HB 2363 puts Oregon Health Authority administrative rules into statute in an effort to minimize the use of non-therapeutic isolation of patients who come to emergency rooms during a mental breakdown but are locked in a room while receiving minimal treatment. Some Republicans objected to micro-managing the administrative process with a new law.
The Oregon House passed a bill Thursday that will require physicians working in hospital emergency rooms and other temporary settings to document every time they order a patient to be isolated because of a mental health crisis.
House Bill 2363 is designed to enable an orderly, constructive process that minimizes the use of forced seclusion to manage such patients.

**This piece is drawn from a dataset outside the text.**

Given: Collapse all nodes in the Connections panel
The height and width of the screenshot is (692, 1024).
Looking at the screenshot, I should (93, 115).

“There are two things in mental health that ought to be minimized,” said Rep. Mitch Greenlick, D-Portland. “One is the use of physical restraints and the other is the issue of seclusion.”

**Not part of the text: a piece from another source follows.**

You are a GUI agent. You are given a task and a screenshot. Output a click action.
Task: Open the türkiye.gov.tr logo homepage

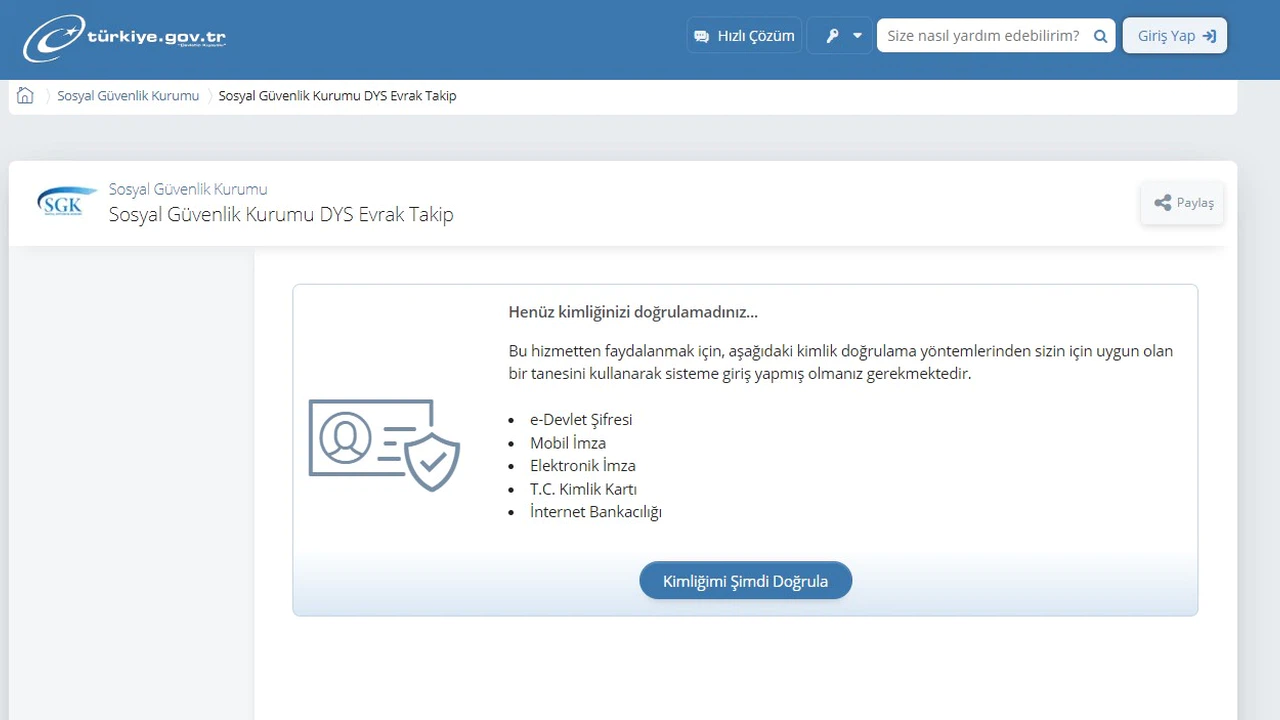click(125, 39)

Emergency rooms are not an ideal setting for mental patients, but they are increasingly a default setting for people having a mental breakdown because of decreased access to hospital psychiatric wards. Patients may be kept involuntarily for five days under observation before they can be civilly committed for posing a threat to themselves or others, according to Bob Joondeph, the executive director of Disability Rights Oregon.
Greenlick said that he met a young man firsthand at a recent visit to the hospital who had been stuck there for five days. The veteran lawmaker and health committee chairman recalled his days advising medical students at Oregon Health & Science University, telling them the first rule of medicine: Do no harm. “It does harm. We need to do what we can to minimize these parts of treatment or non-treatment.”
The situation reached a head in Washington after its Supreme Court ruled last year that hospitals were violating people’s civil rights and ordered them to stop boarding so many patients in the emergency department due to a lack of inpatient beds.
“I know a number of people who have stayed more than five days,” added Rep. Lew Frederick, D-Portland. “I know people who have been put in confinement for two weeks because they had nowhere to go.”
The Oregon Health Authority already requires such documentation through its administrative rules, but Disability Rights Oregon felt it was a priority to place those requirements into state law to put them on equal footing with the law requiring documentation of the use of mechanical restraints and the ban on electroshock treatment in the ER setting. “The evidence is increasing that unnecessary isolation of people with mental illness is harmful,” Joondeph told The Lund Report.
But Rep. Cedric Hayden, R-Cottage Grove, the new vice-chairman of the House Health Committee, opposed “micro-managing” the rule-making process in place by putting another statute on the books. Two-thirds of House Republicans joined him in opposing HB 2363, which passed on a 43-16 vote.
Hayden said hospital standards already exceed what’s required in the bill, and that a fixed law would not be as flexible as an administrative rule to keep up with changing standards.
Rep. Bill Kennemer, R-Oregon City, the only psychologist in the Oregon Legislature, supported Greenlick’s efforts to equate seclusion with the use of physical restraints, while acknowledging Hayden’s reservations. “I do think this simple bill is a tough bill.”
Immediately following the vote on HB 2363, the House unanimously passed a second measure pushed by Disability Rights Oregon. House Bill 2368 guarantees that an advance medical directive regarding mental health treatment over-rules other advance directives that a patient may have signed.